Eight Christians acquitted of forced conversion in India
Eight Christians who were accused of forcibly converting a Hindu have been acquitted by a court in India according to Asia News.
The Christian men were arrested in 2007 after they were accused of proselytising to their Hindu neighbours, going door to door in Balya village. A member of the community complained to the police in Kadaba who then registered the case against them.
The men concerned – T. Sebastian, K. Varghese, M. Thomas, S. Babu, V. Baby, T. Joseph, T. James and T. Alexander – have been acquitted by the judges of the Fifth Additional District and Sessions Court in Puttur. The judges ordered their release, eight years after their initial arrest.
"This is a victory not only for the eight innocent Christians, but for the entire Christian community," Sajan George, president of the Global Council of Indian Christians (GCIC), told Asia News.
"Conversion is a right established by the Constitution," he added. "But conversion implemented by fraudulent means or coercion is illegal. It is not conversion."

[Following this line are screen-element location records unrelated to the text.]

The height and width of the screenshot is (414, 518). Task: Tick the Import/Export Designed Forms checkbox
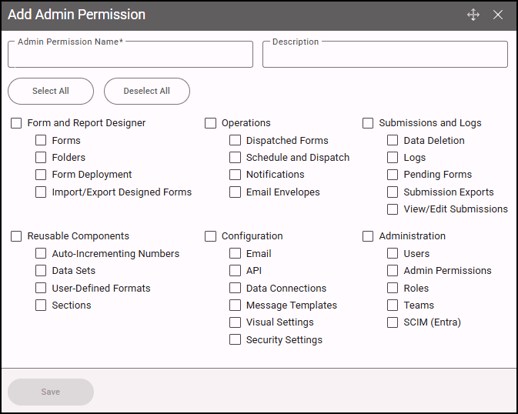41,192
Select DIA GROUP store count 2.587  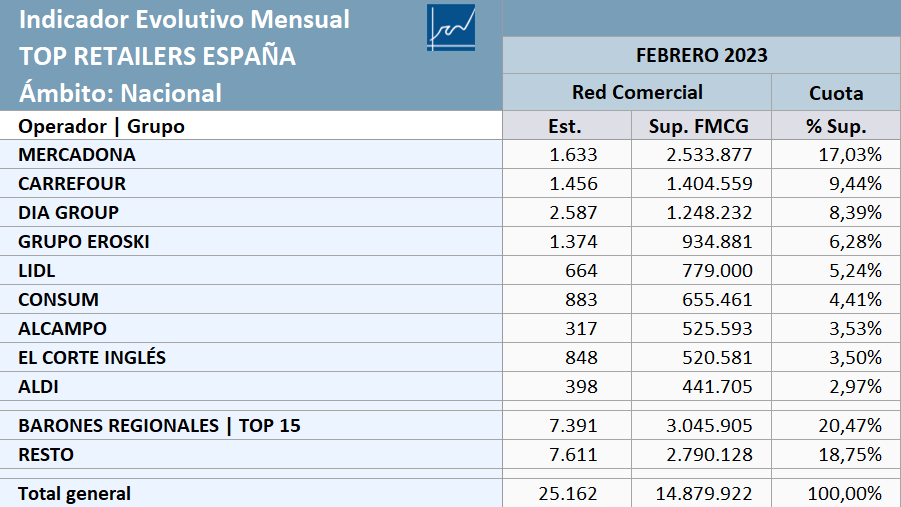point(573,213)
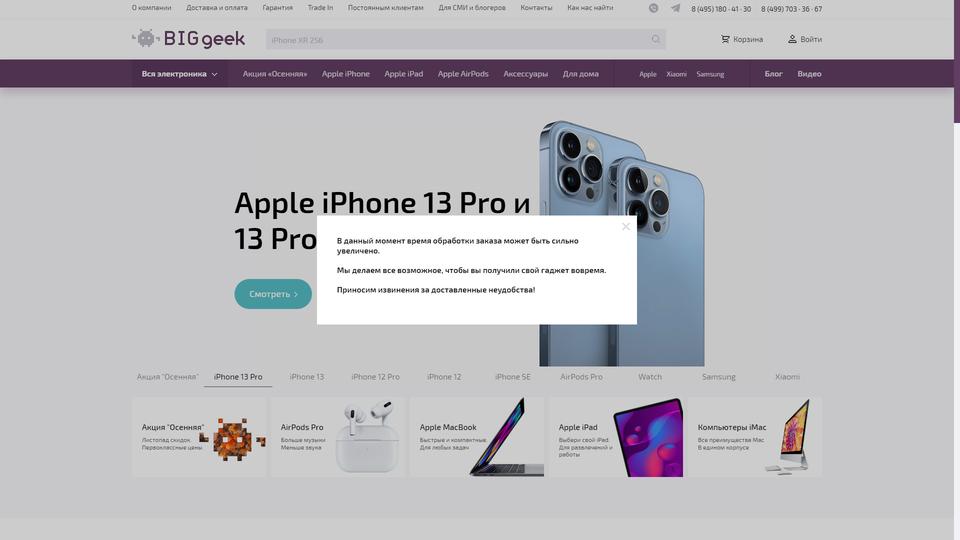Open the Telegram icon in top bar

point(675,8)
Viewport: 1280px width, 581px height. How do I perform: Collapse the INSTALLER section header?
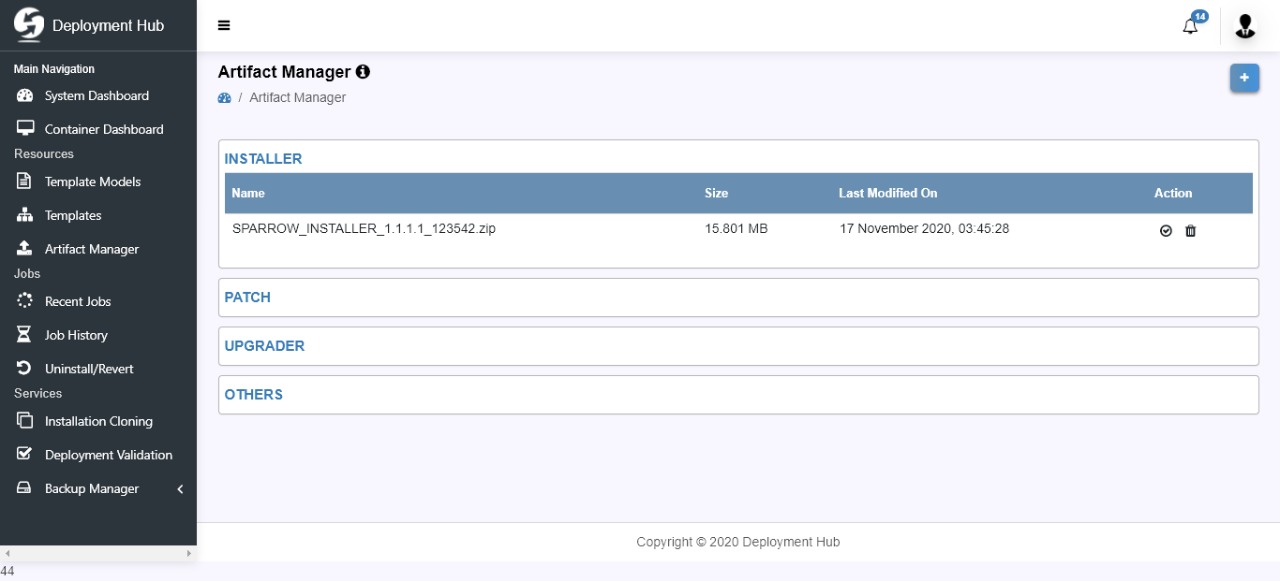pyautogui.click(x=263, y=159)
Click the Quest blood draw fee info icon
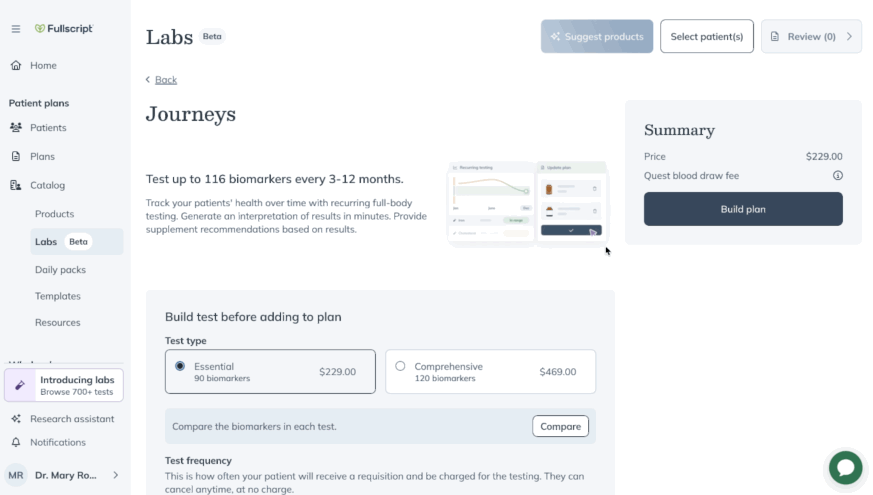This screenshot has width=873, height=495. [x=837, y=175]
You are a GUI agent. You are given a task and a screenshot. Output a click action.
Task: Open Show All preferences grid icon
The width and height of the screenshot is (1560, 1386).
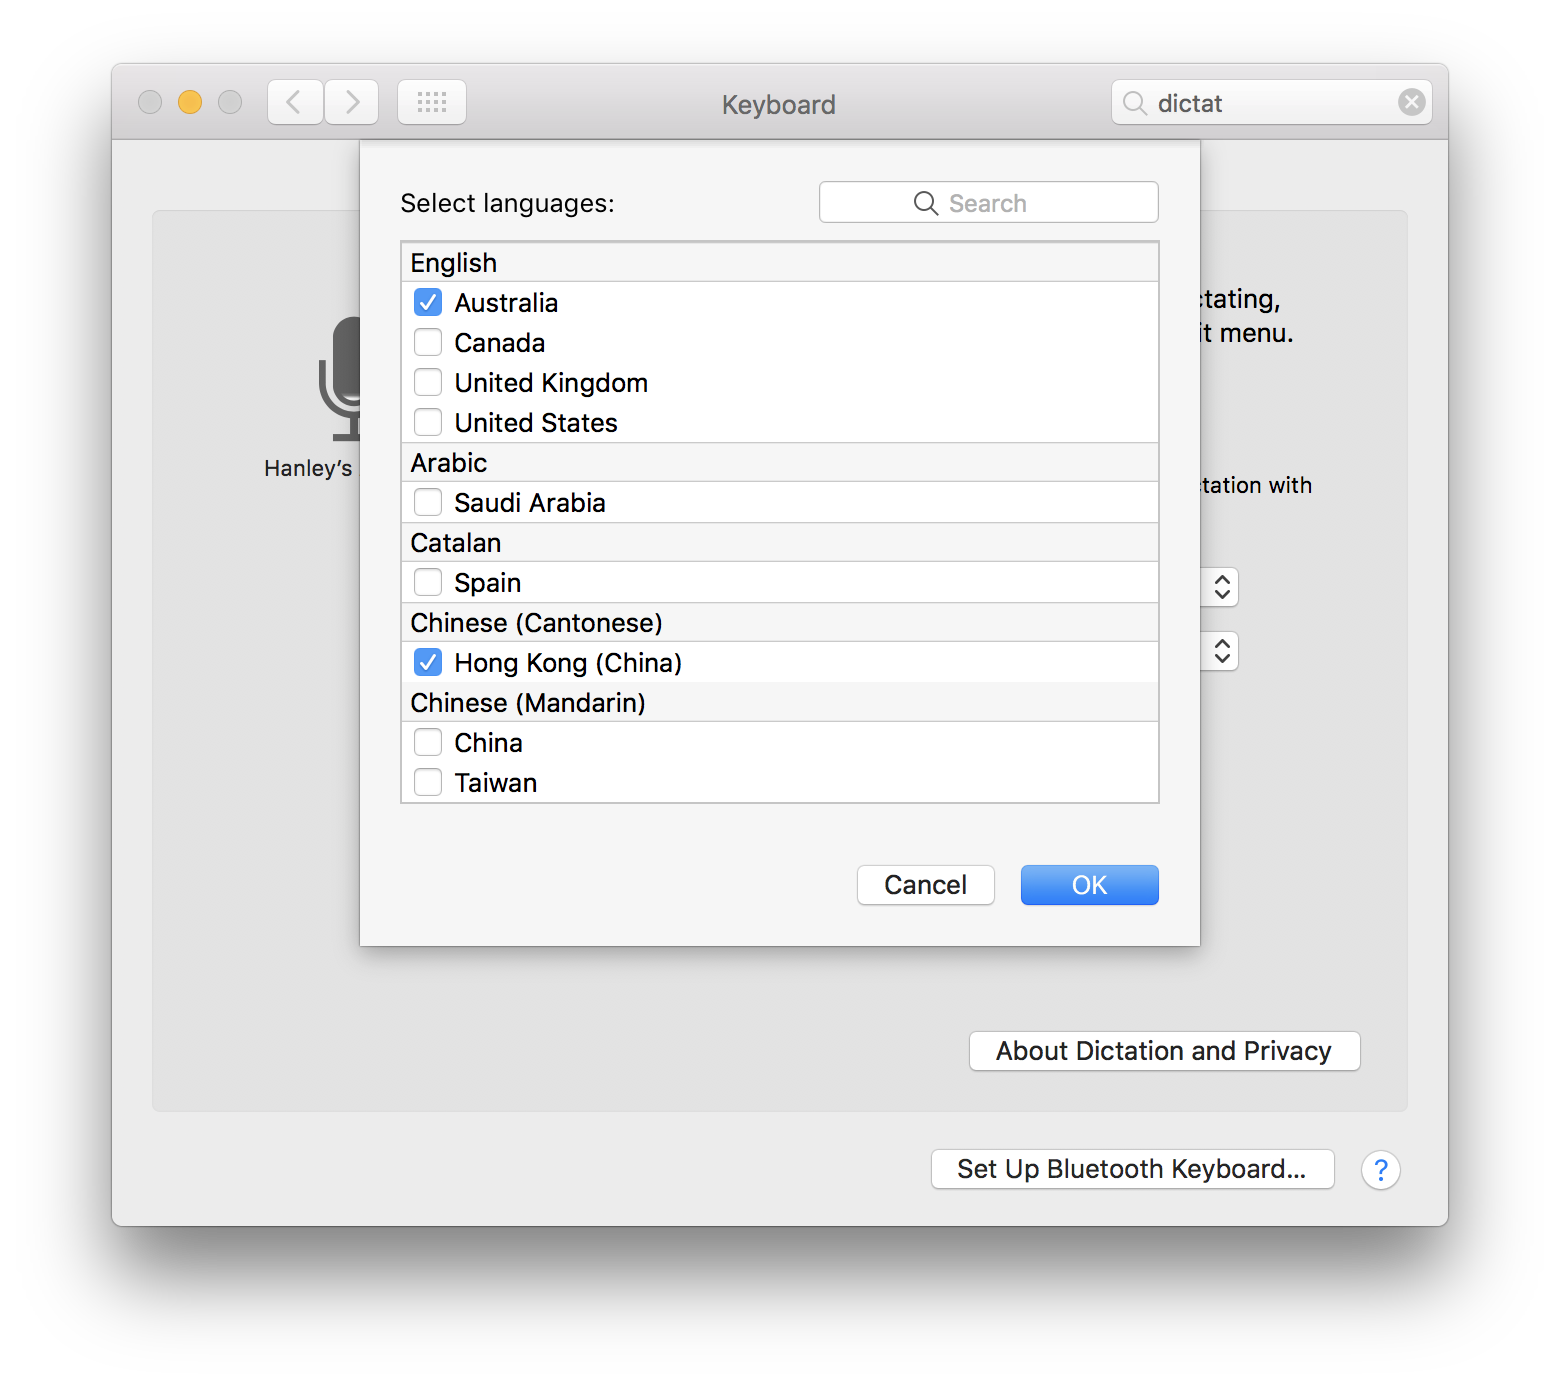click(431, 101)
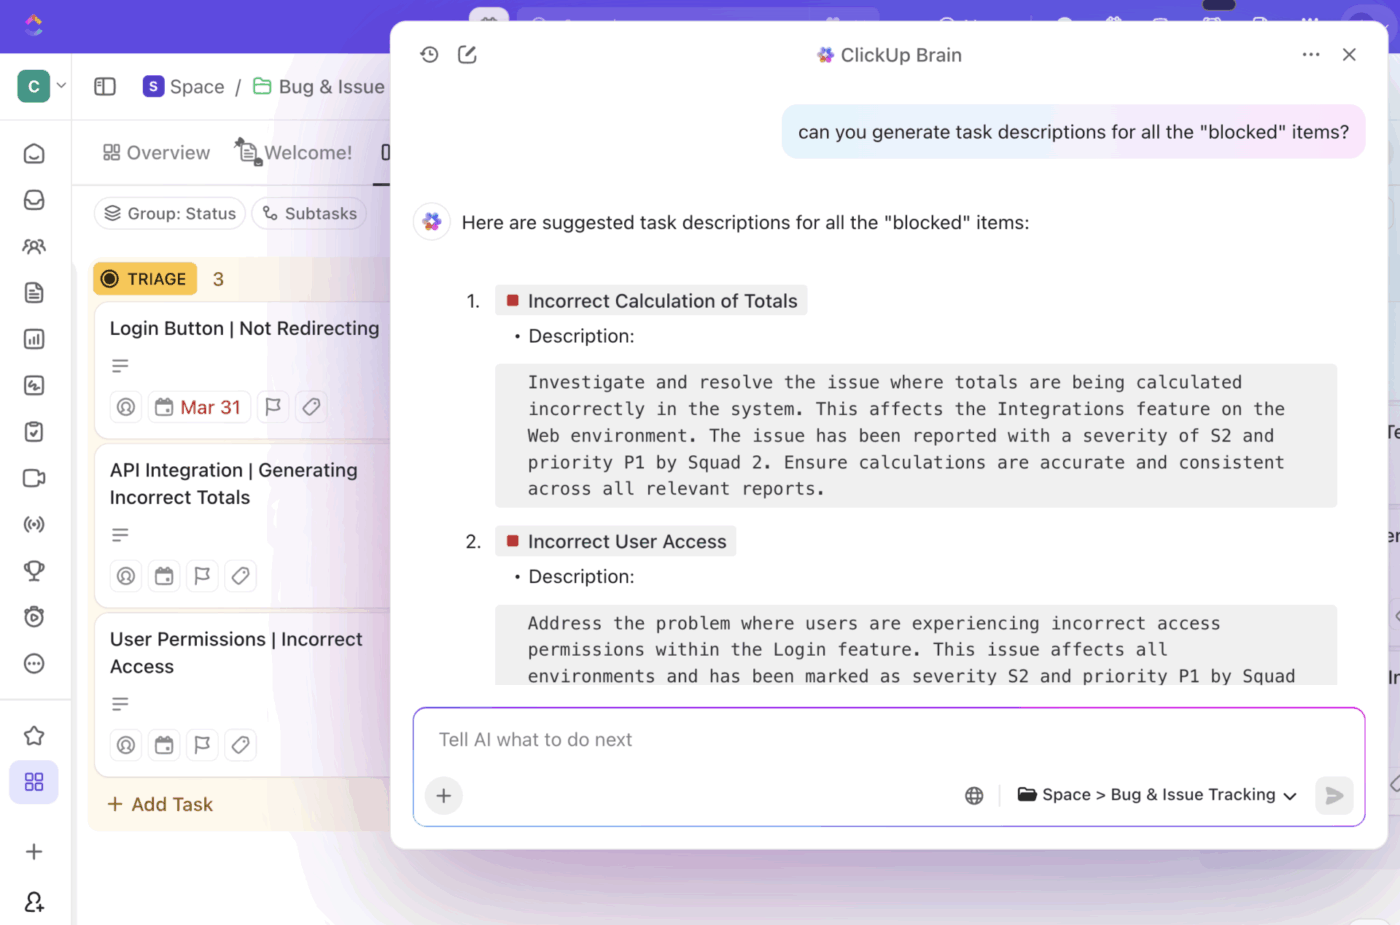Toggle the Apps grid in the sidebar
The image size is (1400, 925).
(x=33, y=782)
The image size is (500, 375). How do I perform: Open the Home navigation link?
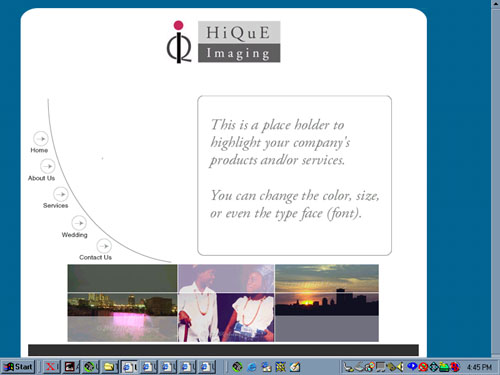click(39, 150)
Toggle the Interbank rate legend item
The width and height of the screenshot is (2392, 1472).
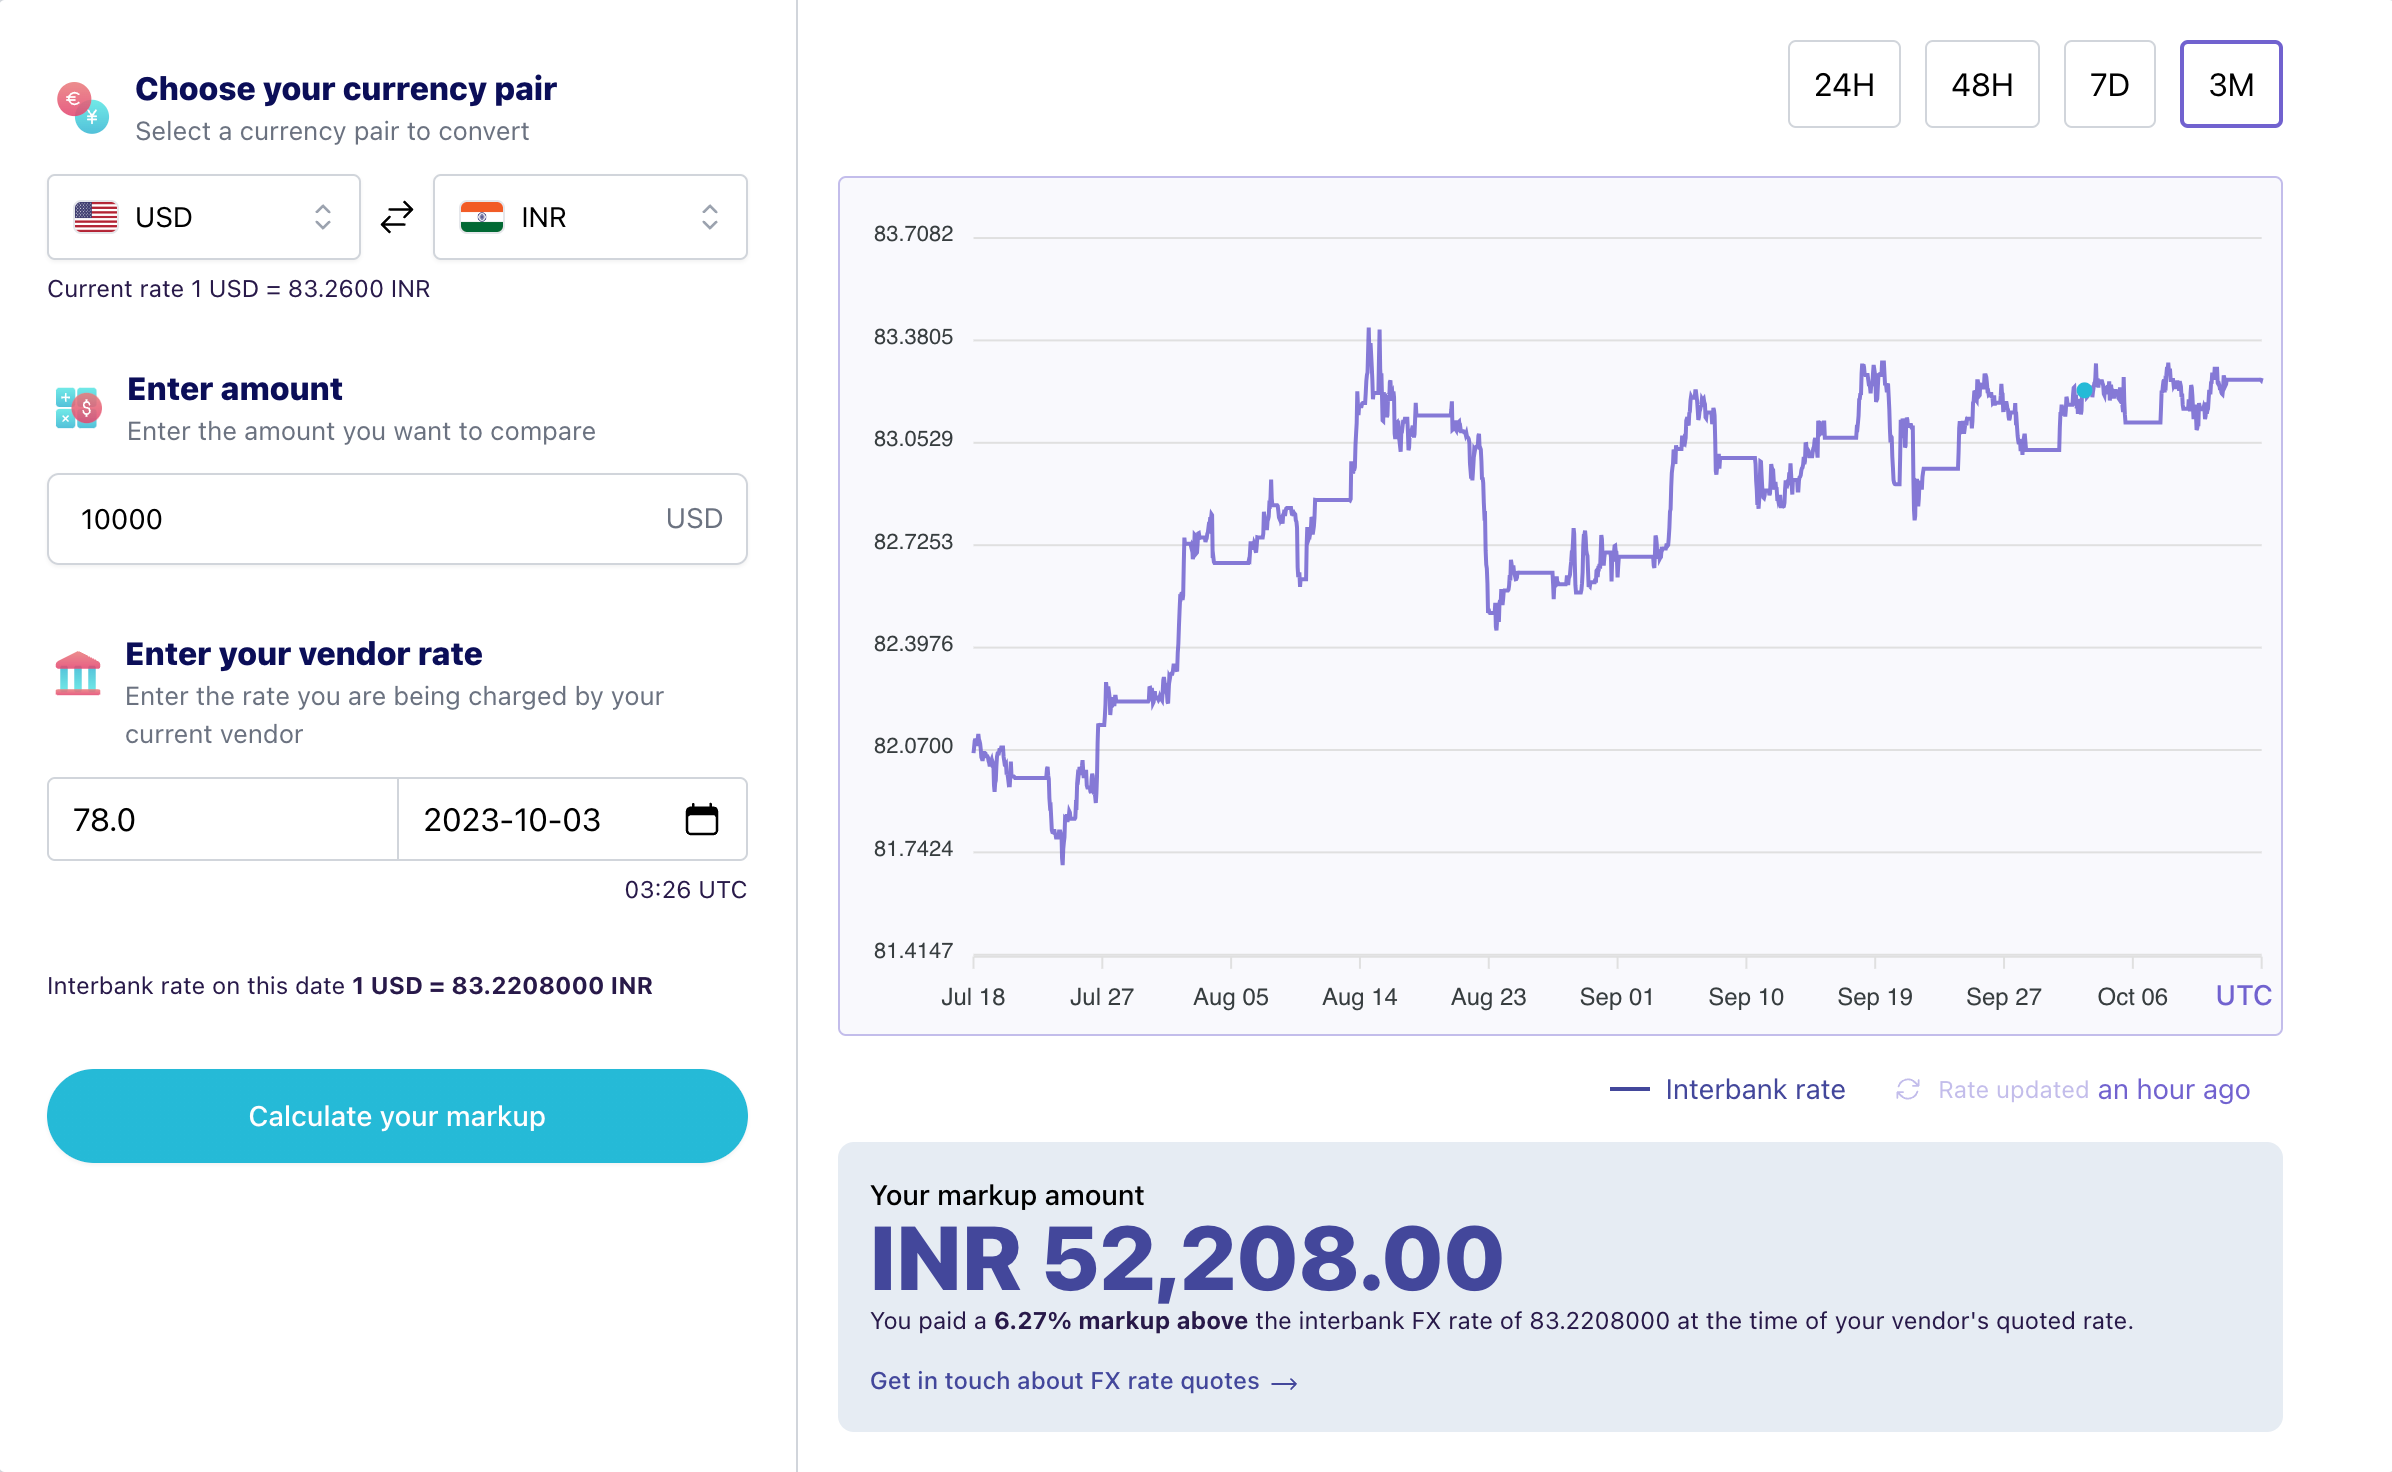1727,1089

George said that many Christians in Karnataka, south western India, receive threats and harassment frequently by Hindu right-wing extremists who "disrupt their prayers in private homes and blame them for alleged forced conversions."
"The GCIC gladly welcomes the acquittal of the eight innocent Christians," he said.
India is currently 21 on Open Doors' World Watch List, which ranks the most difficult countries to be a Christian. According to the persecution charity, the influence fundamentalist Hindus have on the government has increased, and Hindu radicals now monitor Christian activity closely.
Regular reports emerge of pastors and church members being beaten because of allegations of conversion. The religious wing of the the Hindu nationalist NGO Rashtriya Swayamsevak Sangh, of which the ruling BJP party is the political wing, has claimed that conversion to faiths other than Hinduism, including Christianity, is "the root of terrorism".